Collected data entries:
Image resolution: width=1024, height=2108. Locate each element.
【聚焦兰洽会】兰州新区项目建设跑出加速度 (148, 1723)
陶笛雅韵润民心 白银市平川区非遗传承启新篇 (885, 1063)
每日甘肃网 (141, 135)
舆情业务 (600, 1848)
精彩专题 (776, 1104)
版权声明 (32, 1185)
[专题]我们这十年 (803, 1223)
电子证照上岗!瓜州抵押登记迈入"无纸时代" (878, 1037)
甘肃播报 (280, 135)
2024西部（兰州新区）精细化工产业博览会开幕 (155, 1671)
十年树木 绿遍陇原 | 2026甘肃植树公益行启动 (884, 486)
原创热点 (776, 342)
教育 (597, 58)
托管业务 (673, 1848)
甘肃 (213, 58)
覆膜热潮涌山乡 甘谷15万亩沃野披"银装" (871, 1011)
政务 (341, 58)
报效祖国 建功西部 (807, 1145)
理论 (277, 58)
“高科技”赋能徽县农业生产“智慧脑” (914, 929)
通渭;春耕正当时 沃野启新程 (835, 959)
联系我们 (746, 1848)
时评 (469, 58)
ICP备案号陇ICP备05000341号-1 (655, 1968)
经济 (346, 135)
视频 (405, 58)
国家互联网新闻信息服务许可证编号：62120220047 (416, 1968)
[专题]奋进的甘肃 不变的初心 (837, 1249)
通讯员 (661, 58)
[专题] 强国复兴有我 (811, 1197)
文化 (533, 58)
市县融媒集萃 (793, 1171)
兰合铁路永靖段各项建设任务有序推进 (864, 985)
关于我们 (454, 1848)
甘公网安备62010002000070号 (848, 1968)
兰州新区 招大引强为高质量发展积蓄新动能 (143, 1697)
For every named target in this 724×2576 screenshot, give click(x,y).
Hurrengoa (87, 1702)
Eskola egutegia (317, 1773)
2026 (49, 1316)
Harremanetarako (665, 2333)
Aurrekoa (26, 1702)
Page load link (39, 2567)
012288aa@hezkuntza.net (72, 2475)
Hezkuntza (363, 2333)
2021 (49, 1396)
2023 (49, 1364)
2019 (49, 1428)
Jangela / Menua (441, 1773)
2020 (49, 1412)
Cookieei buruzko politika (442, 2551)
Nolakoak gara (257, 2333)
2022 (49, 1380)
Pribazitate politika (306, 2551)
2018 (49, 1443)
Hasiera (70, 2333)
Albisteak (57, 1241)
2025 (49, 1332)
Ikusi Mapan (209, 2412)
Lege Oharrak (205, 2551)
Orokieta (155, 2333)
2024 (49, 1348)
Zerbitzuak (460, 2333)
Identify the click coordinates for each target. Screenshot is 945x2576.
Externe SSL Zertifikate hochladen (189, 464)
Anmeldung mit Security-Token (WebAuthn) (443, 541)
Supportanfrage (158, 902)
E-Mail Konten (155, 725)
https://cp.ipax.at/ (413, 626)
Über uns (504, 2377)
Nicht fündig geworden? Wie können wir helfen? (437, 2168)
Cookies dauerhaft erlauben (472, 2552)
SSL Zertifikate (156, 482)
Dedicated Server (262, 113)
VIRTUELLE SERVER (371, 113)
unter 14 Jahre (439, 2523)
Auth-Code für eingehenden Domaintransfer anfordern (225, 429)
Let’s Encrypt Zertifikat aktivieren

> Task requirements
Count, in the records above, the lines that contain the word "target"; the answer is that number alone.

> Solved problem
2